Фрагмент страницы:
----------------------------------------

Личный опыт "человека путешествующего" служит у Гончарова основой для постижения его ментальных, национально-психологических особенностей, которые раскрываются в диалогическом соприкосновении с иными культурами, национальными картинами мира. Неслучайным в этом плане оказывается в книге различение понятий "путешественника", посещающего иноземные края, и "проезжего", странствующего по России: "… изъездите пространство втрое больше Европы, и вы все-таки будете только проезжий. В России нет путешественников, все проезжие". За этим словесным разграничением скрывается специфика русского ощущения далей родного пространства как привычных, личностно освоенных, что видно на примере купцов, месяцами пропадающих "за Уральским хребтом", и что существенно расходится с формами западного, американского восприятия пространства: "А американец или англичанин какой-нибудь съездит… с ружьями, с палаткой куда-нибудь в горы, убьет медведя – и весь свет знает и кричит о нем!".

----------------------------------------

Исходные данные:
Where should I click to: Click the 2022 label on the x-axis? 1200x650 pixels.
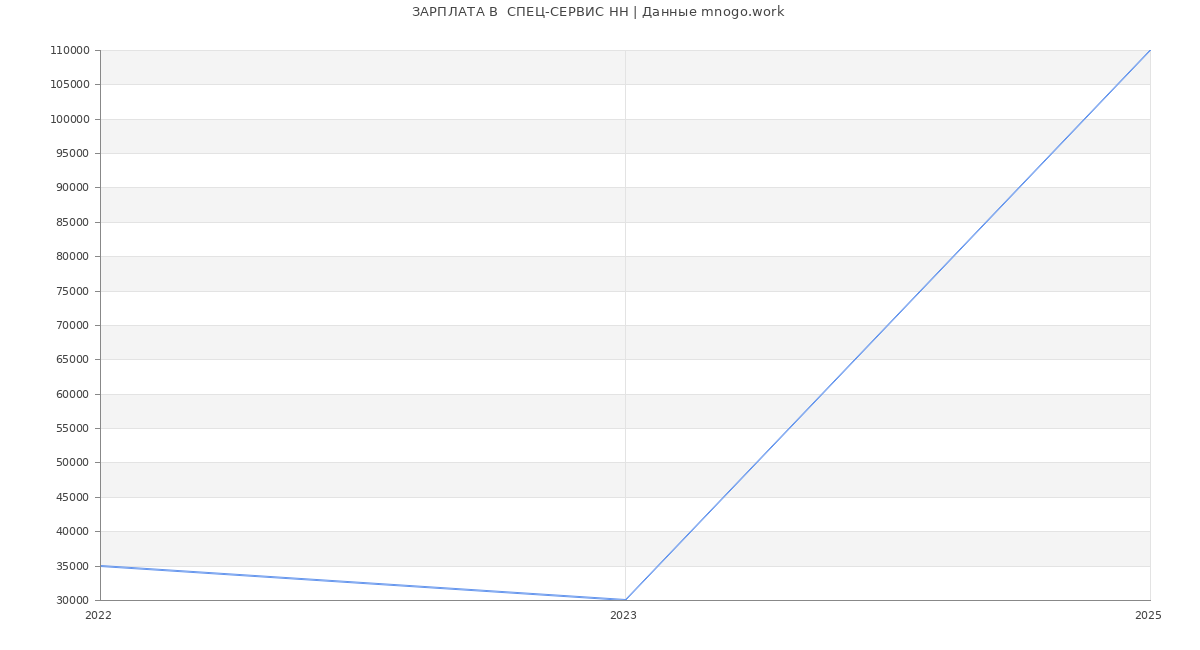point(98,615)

----------------------------------------

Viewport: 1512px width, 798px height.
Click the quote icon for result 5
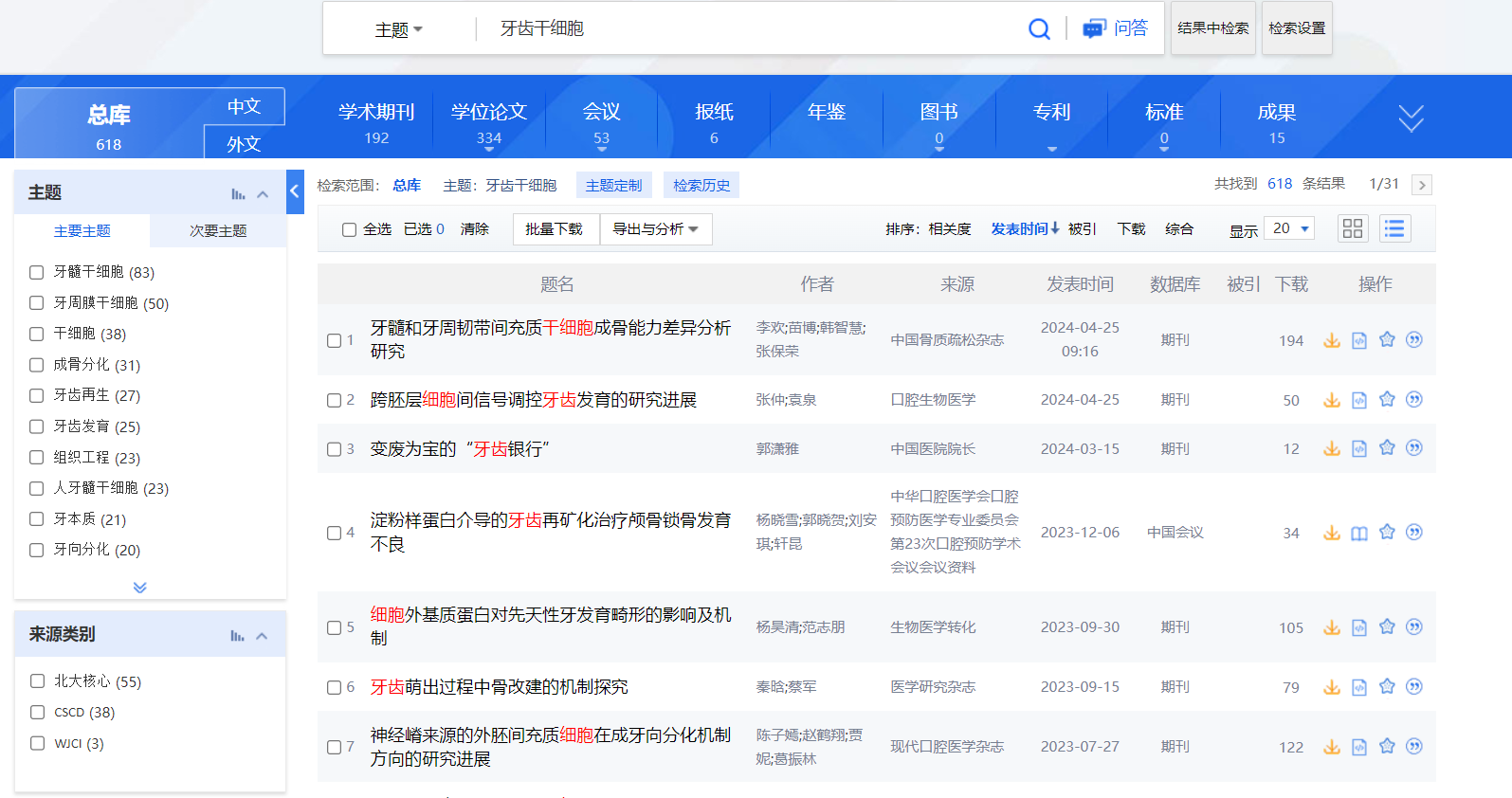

----------------------------------------

Задания:
#1 Как перевести на английский первое предложение текста о Гончарове: «Личный опыт "человека путешествующего" служит у Гончарова основой для постижения его ментальных, национально-психологических особенностей, которые раскрываются в диалогическом соприкосновении с иными культурами, национальными картинами мира.»?
#2 Напишите продолжение текста о Гончарове, начиная сразу после его последнего предложения.
Записи выше здесь не нужны.

Ответы:
#1 In Goncharov's work, the personal experience of the "traveling man" serves as the basis for comprehending his mental and national-psychological traits, which are revealed through dialogic contact with other cultures and other national pictures of the world.

#2
Уже в экспозиции гончаровского повествования происходит значимое уточнение социокультурной характерности внутреннего склада повествователя, "петербургского жителя", который исторически, географически ощущает близость к морской среде и стихии дальних плаваний, поскольку "не знать петербургскому жителю, что такое палуба, мачта… не совсем позволительно, когда под боком стоит флот".

В пестроте и многомерности путевых наблюдений повествователя на первый план выступает понимание самого способа исторического познания, основанного здесь не на "официальном любопытстве" в отношении "дворцов, парков, скверов…", а на внимании к сфере обыденной жизни, "перекресткам" частных человеческих судеб. Так, в разделе о посещении британской столицы стремление героя ощутить себя не между музейными "мумиями", а "среди живых людей" выразилось в его заинтересованном созерцании того, "как столкнутся две кухарки", "как встретятся два англичанина", во "вглядывании, вдумываньи в чужую жизнь", что образует первичный, надежный фундамент исторического знания и осознается в качестве залога расширения горизонтов личностного бытия.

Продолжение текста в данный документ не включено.